Previous studies have successfully applied non-targeted screening methods on the basis of metabolomics to pesticide residues in plant matrices, e.g., orange juice [28] and tea [29], providing the feasibility to screen PPCPs residues in plant-derived foods. In light of the otherness of analytes, the reported methods may not be completely applied to our study. Herein, we firstly considered spiked contaminants to be marker compounds and then implemented a marker compound-seeking analytical strategy of metabolomics to finish the non-targeted screening of contaminants in plant-derived foods, which is the biggest difference from previous studies [24,28,29]. Despite only 50 PPCPs and two plant matrices considered here, the developed method still has wide applicability due to the representation of these PPCPs and universal consumption of lettuce and maize.
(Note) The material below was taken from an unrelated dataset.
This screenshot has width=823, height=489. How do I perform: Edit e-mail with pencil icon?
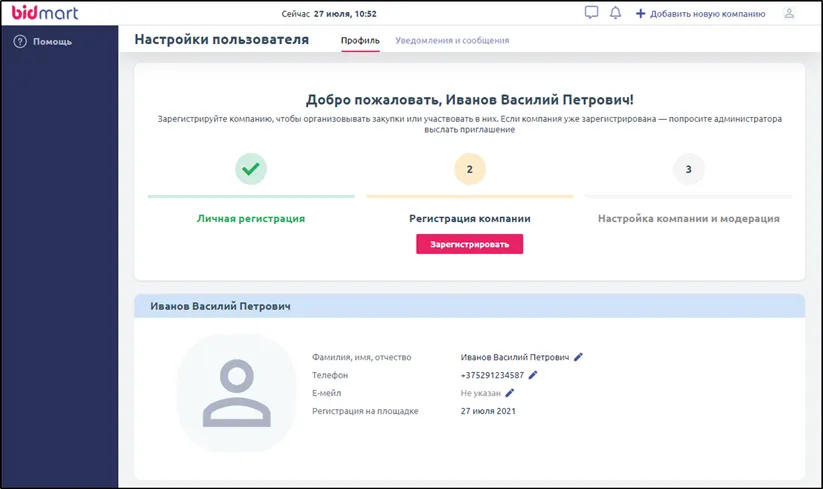(x=510, y=393)
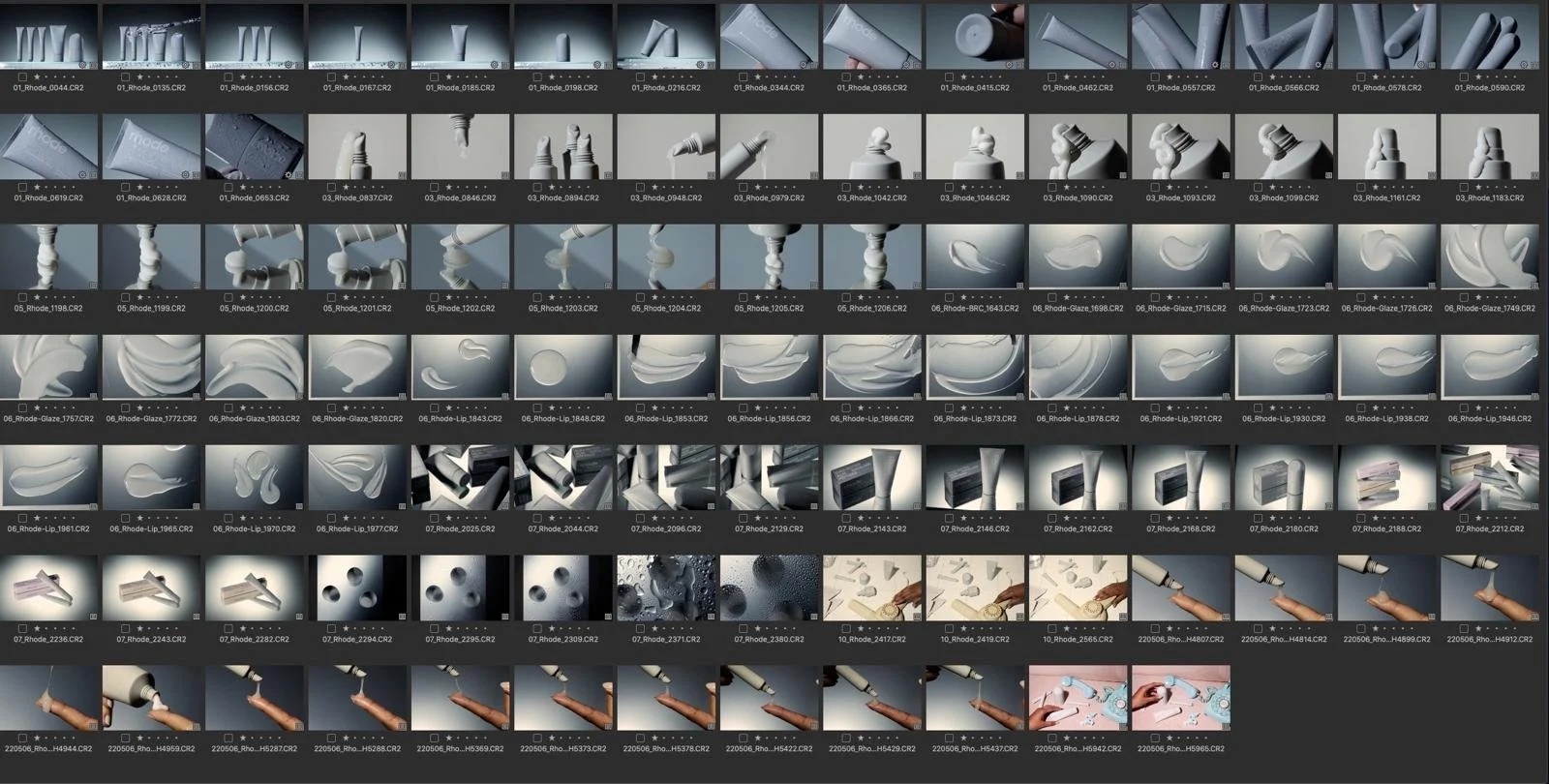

Extensive use of PPCPs in livestock farming raises the risk that these compounds end up in soil where animal waste is used as fertilizer [9,56], which leads to the uptake of PPCPs by plant-derived foods from the soil [57,58,59,60,61,62,63,64]. Compared with other plants, leafy vegetables generally show higher detection ratio and concentrations of PPCPs [60,64] and therefore deserve more attention in their food safety risk. Although there are no official documents to explicitly clarify the MRLs of PPCPs in plant-derived foods, we can still deduce their safety thresholds from their corresponding MRLs in animal-derived foods [1,2,3,4]. Relative to the colossal number of analytical methods for PPCPs in animal-derived foods [65,66,67,68,69], the methods for PPCPs detection in plant matrices are in short supply. To better cope with the complicated PPCPs contamination in plants, the top priority is to develop a high-throughput screening method that can accurately, rapidly and comprehensively determine which PPCPs exist in the foods. With this consideration, we developed this novel metabolomics-based analytical method to achieve non-targeted screening of PPCPs in plant-derived foods.

4. Conclusions

The newly developed metabolomics analytical method was successfully applicable to non-targeted screening of 50 PPCPs residues in lettuce and maize matrices. We intentionally designed three concentration groups of PPCPs (20, 50 and 100 ng mL−1) to simulate the experimental and control groups adopted in the traditional metabolomics analytical procedures to search for marker compounds on behalf of 50 PPCPs. The process to perform metabolomics analysis has less artificial interference, a more concise workflow and higher screening efficiency. It is worth mentioning that this is the first implemented analytical strategy of metabolomics for non-targeted screening of PPCPs in plant-derived foods through seeking marker compounds. Due to the lack of binding legal documents on MRLs of PPCPs in plant matrices, together with constant development and application of new PPCPs in animal husbandry, it is urgent to compile legal rules to control MRLs of PPCPs in plant-derived foods, otherwise it may evolve as a serious food safety issue. To date, plant uptake from PPCP-contaminated soil is a known source of PPCP residues in plant-derived foods. It is not yet clear whether other ways can also induce the accumulation of PPCPs in the foods, potentially increasing the complexity of PPCPs contamination. Even worse, this increases the exposure risk of PPCPs to human health via the food chain. Therefore, we advocate that early attention to this issue would help defuse the potential crisis.